§ **WRITTEN INSTRUCTION**:
Locate every line in the listing below that contains the word "Where", and copy each of those lines.

§ **Dataset excerpt**:
-----
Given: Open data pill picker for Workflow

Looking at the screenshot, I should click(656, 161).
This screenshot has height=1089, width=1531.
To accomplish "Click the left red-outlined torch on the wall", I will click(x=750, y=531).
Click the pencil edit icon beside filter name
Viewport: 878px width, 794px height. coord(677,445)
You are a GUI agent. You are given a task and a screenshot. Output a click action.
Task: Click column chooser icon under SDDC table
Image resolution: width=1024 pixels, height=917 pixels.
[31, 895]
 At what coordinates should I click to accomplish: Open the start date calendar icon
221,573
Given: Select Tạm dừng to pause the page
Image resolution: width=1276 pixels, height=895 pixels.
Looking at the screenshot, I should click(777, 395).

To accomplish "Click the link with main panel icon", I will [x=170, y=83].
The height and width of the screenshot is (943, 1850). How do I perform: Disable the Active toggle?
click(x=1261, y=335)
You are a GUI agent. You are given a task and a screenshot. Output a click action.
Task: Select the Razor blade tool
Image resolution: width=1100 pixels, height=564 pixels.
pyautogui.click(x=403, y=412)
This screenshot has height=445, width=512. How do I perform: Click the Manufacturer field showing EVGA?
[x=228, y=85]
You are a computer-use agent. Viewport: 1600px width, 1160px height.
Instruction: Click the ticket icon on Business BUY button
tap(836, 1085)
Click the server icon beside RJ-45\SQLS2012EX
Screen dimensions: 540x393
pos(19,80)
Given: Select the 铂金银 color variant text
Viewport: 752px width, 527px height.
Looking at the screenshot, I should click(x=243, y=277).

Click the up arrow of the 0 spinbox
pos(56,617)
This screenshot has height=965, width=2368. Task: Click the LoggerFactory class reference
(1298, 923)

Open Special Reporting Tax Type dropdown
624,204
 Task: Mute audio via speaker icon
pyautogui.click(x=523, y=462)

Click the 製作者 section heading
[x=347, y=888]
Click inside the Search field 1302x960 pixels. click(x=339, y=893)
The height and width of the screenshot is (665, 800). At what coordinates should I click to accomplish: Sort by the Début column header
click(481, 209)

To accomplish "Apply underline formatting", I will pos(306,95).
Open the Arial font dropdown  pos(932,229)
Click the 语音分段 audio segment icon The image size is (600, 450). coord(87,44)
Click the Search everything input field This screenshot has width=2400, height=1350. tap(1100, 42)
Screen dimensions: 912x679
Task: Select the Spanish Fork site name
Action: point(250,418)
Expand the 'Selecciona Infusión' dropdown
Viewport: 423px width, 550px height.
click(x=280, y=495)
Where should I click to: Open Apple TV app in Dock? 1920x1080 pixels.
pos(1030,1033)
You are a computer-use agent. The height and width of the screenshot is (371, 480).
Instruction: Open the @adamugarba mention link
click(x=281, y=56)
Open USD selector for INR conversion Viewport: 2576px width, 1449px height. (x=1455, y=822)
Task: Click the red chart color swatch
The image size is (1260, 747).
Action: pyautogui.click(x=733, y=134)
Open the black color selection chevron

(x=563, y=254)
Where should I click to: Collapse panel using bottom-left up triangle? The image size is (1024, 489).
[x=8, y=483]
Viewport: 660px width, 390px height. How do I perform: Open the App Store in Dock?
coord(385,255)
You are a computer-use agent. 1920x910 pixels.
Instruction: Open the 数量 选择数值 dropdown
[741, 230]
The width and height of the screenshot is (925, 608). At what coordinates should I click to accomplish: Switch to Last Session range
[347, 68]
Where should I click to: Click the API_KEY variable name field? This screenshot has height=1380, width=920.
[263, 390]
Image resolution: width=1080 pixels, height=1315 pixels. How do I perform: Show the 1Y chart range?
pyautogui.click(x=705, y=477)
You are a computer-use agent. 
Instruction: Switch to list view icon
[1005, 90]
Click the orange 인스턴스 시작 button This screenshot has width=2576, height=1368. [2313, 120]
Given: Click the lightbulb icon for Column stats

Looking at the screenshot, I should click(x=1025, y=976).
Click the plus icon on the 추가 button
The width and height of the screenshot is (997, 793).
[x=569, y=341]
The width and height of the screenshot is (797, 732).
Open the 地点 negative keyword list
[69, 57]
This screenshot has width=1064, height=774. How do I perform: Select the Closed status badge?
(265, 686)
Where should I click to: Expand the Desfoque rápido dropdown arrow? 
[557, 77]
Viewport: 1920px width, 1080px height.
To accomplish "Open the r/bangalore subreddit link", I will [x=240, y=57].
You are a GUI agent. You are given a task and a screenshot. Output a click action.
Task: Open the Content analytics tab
-----
§ **EXPECTED OUTPUT**:
Where should I click to: Open Apple TV app in Dock? 1920x1080 pixels.
Where should I click to: Collapse panel using bottom-left up triangle? The image size is (1024, 489).
Where should I click to: Click the API_KEY variable name field? This screenshot has height=1380, width=920.
Where should I click to: Expand the Desfoque rápido dropdown arrow? 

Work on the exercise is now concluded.